John E. McDonough, from St. Paul's Hospital in Vancouver, Canada, and colleagues investigated the association between small-airway obstruction and emphysematous destruction in 78 patients with various stages of COPD based on the Global Initiative for Chronic Obstructive Lung Disease (GOLD) scale. Multidetector computed tomography (CT) was used to compare the number of airways in isolated emphysematous lungs from patients undergoing lung transplantation and donor (control) lungs. The extent of emphysema, the number of terminal bronchioles per milliliter of lung volume, and the minimum diameters and cross-sectional areas of terminal bronchioles were measured using microCT.
The investigators found that the number of 2.0- to 2.5-mm-diameter airways was significantly reduced for patients with GOLD stages 1, 2, 3, or 4 compared to the control samples.
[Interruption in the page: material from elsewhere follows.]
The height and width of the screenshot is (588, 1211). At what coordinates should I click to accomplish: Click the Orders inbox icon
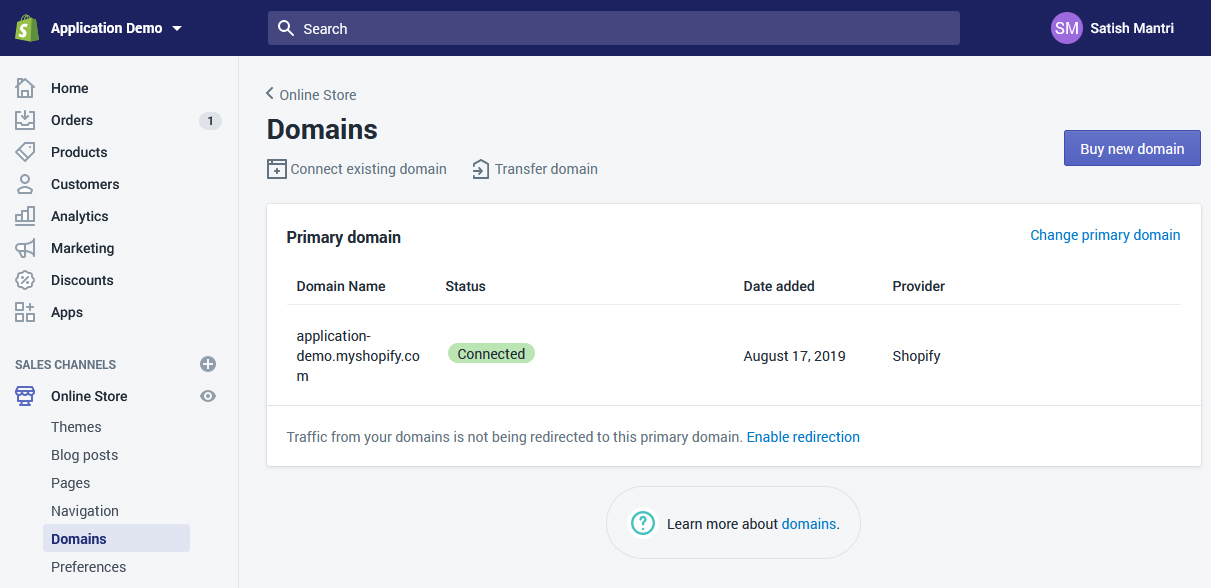(x=25, y=120)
The total cross-sectional area and number of terminal bronchioles were reduced by 81 to 99.7 percent and by 72 to 89 percent, respectively, in patients with GOLD stage 4 disease. A comparison of the number and dimensions of terminal bronchioles at varying stages of emphysema indicated loss and narrowing of terminal bronchioles before emphysematous destruction onset in COPD.
"These results show that narrowing and disappearance of small conducting airways before the onset of emphysematous destruction can explain the increased peripheral airway resistance reported in COPD," the authors write.
The study was partially funded by GlaxoSmithKline; several authors disclosed financial relationships with pharmaceutical companies, including GSK.